Try it: All of the data below is to be copied exactly.

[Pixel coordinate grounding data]

Segment Open

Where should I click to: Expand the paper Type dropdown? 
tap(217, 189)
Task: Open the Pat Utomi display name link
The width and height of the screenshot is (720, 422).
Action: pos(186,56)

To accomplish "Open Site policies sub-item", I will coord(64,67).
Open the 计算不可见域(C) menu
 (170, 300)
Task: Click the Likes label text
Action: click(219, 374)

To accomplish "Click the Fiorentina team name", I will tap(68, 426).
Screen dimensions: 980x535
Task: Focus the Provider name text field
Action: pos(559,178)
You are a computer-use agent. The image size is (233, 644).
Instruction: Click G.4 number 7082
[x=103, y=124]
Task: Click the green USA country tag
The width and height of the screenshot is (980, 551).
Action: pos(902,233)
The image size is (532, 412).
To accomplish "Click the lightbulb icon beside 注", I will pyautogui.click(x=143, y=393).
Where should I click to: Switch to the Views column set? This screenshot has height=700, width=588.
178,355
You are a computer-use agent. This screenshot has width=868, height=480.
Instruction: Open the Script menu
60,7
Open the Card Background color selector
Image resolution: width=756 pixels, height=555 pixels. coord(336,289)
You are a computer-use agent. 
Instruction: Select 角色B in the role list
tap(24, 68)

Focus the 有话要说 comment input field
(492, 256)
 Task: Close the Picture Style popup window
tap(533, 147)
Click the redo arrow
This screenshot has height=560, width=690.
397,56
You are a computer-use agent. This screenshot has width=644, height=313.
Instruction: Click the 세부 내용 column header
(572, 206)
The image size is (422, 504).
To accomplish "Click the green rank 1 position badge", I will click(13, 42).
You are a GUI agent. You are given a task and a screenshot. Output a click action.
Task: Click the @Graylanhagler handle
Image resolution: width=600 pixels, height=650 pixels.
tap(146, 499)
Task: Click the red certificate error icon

Segment Closed

Result of the exercise:
Where should I click to: Expand the paper Type dropdown? 
tap(217, 189)
Task: Open the Pat Utomi display name link
The width and height of the screenshot is (720, 422).
Action: pos(186,56)

To accomplish "Open Site policies sub-item", I will coord(64,67).
Open the 计算不可见域(C) menu
 (170, 300)
Task: Click the Likes label text
Action: click(219, 374)

To accomplish "Click the Fiorentina team name", I will tap(68, 426).
Screen dimensions: 980x535
Task: Focus the Provider name text field
Action: pos(559,178)
You are a computer-use agent. The image size is (233, 644).
Instruction: Click G.4 number 7082
[x=103, y=124]
Task: Click the green USA country tag
The width and height of the screenshot is (980, 551).
Action: pos(902,233)
The image size is (532, 412).
To accomplish "Click the lightbulb icon beside 注", I will pyautogui.click(x=143, y=393).
Where should I click to: Switch to the Views column set? This screenshot has height=700, width=588.
178,355
You are a computer-use agent. This screenshot has width=868, height=480.
Instruction: Open the Script menu
60,7
Open the Card Background color selector
Image resolution: width=756 pixels, height=555 pixels. coord(336,289)
You are a computer-use agent. 
Instruction: Select 角色B in the role list
tap(24, 68)

Focus the 有话要说 comment input field
(492, 256)
 Task: Close the Picture Style popup window
tap(533, 147)
Click the redo arrow
This screenshot has height=560, width=690.
397,56
You are a computer-use agent. This screenshot has width=644, height=313.
Instruction: Click the 세부 내용 column header
(572, 206)
The image size is (422, 504).
To accomplish "Click the green rank 1 position badge", I will click(13, 42).
You are a GUI agent. You are given a task and a screenshot. Output a click action.
Task: Click the @Graylanhagler handle
Image resolution: width=600 pixels, height=650 pixels.
tap(146, 499)
Task: Click the red certificate error icon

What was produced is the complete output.